• Written problem:
Duplicate the records word for word, starting at the first line and ending at the line that contains "(x=127, y=105)", with both ends included.

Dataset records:
Begin

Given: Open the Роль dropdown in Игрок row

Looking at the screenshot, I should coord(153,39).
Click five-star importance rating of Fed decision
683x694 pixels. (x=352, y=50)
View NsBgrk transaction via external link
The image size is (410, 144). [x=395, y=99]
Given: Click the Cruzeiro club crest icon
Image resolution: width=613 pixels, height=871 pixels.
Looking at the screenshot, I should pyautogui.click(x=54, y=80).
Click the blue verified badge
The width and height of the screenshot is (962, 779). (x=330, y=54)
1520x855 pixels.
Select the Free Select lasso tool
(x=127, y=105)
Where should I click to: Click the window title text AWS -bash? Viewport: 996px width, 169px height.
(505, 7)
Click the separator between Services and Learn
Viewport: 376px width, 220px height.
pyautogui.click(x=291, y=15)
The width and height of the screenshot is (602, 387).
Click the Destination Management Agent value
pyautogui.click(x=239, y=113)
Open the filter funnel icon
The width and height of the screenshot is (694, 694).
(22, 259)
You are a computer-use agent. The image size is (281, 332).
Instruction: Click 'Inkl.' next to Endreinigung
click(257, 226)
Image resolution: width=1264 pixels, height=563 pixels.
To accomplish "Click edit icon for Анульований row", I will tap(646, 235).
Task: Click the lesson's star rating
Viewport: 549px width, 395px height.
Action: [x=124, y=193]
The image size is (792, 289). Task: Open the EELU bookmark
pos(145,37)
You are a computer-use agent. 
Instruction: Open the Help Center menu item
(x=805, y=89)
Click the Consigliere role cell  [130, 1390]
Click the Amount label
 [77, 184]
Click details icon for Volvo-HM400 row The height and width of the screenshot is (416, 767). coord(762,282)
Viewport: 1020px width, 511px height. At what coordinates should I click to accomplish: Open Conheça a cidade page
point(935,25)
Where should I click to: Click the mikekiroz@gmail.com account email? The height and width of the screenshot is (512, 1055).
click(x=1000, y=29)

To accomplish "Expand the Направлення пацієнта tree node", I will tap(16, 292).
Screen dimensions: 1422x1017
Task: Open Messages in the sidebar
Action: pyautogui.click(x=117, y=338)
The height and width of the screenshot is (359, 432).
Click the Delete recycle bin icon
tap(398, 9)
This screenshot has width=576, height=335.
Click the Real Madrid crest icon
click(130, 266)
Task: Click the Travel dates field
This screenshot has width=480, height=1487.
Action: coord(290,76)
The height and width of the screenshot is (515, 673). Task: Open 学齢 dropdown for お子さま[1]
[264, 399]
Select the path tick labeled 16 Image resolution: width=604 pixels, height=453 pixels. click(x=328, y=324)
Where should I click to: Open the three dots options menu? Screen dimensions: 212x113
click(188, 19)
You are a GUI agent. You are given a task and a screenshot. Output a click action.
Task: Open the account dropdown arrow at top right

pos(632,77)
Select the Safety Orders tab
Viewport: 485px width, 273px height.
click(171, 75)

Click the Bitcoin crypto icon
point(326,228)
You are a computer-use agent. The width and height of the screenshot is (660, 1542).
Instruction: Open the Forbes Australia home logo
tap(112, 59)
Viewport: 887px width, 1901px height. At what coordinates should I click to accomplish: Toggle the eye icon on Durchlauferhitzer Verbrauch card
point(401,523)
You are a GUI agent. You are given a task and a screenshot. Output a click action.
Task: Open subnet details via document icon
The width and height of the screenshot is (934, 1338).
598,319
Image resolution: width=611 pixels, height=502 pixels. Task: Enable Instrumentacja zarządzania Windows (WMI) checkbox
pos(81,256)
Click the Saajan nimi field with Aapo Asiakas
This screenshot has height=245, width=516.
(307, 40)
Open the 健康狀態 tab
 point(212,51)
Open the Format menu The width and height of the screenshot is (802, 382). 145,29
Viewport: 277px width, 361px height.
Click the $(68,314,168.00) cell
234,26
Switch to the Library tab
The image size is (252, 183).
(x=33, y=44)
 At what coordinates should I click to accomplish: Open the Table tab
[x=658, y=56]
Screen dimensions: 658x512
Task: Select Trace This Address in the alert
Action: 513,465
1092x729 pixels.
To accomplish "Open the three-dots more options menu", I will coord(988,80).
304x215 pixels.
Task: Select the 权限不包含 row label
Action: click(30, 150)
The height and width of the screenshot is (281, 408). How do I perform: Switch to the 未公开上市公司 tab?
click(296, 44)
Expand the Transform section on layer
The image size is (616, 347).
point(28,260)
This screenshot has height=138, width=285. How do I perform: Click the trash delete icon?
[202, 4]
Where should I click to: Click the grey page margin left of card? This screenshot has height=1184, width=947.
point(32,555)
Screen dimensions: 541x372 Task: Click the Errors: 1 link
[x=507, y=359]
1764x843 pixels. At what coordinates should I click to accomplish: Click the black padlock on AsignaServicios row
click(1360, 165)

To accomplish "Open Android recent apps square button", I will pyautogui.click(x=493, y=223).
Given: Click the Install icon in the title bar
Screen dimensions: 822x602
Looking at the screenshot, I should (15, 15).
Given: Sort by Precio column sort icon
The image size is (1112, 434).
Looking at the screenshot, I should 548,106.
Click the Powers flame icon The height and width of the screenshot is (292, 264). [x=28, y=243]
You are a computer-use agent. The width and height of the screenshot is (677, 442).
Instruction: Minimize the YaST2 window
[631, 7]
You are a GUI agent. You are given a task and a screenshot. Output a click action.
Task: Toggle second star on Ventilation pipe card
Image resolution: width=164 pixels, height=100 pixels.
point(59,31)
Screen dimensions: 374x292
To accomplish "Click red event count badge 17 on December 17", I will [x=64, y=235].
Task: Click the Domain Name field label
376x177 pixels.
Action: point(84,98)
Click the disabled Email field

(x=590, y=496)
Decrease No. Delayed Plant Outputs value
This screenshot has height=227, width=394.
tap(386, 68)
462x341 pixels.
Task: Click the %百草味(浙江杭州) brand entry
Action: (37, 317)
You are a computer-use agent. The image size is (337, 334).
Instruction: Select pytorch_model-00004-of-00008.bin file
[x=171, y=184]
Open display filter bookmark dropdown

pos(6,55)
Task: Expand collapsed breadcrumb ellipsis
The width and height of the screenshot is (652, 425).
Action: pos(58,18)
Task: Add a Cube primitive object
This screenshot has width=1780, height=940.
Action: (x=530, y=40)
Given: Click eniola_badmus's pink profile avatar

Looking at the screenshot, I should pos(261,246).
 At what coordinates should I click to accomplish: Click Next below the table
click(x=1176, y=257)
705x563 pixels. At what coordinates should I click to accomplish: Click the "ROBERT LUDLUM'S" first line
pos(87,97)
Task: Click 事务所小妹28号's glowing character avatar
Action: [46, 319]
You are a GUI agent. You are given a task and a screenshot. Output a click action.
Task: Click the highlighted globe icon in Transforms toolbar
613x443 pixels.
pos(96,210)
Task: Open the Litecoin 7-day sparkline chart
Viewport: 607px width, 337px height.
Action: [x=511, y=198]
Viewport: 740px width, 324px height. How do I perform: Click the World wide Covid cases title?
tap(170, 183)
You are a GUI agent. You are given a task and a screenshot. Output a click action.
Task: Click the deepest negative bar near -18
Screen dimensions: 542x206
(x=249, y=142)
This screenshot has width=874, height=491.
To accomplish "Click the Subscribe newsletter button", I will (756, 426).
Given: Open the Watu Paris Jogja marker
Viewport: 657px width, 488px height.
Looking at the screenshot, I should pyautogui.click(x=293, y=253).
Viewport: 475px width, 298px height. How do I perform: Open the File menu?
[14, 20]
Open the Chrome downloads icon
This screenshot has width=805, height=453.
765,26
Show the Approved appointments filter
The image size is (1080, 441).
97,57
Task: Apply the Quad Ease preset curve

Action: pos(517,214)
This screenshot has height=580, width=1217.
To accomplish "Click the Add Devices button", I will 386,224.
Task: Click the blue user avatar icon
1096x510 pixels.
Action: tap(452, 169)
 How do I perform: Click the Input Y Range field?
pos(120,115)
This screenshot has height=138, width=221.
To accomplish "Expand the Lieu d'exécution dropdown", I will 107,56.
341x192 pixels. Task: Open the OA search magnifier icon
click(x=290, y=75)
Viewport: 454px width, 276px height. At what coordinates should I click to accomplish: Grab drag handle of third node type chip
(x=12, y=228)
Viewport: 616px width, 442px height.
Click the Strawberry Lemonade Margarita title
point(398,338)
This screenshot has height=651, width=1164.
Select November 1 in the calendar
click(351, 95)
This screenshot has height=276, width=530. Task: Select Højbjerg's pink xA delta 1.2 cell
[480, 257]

End

• Worked answer:
Given: Open the Роль dropdown in Игрок row

Looking at the screenshot, I should coord(153,39).
Click five-star importance rating of Fed decision
683x694 pixels. (x=352, y=50)
View NsBgrk transaction via external link
The image size is (410, 144). [x=395, y=99]
Given: Click the Cruzeiro club crest icon
Image resolution: width=613 pixels, height=871 pixels.
Looking at the screenshot, I should pyautogui.click(x=54, y=80).
Click the blue verified badge
The width and height of the screenshot is (962, 779). (x=330, y=54)
1520x855 pixels.
Select the Free Select lasso tool
(x=127, y=105)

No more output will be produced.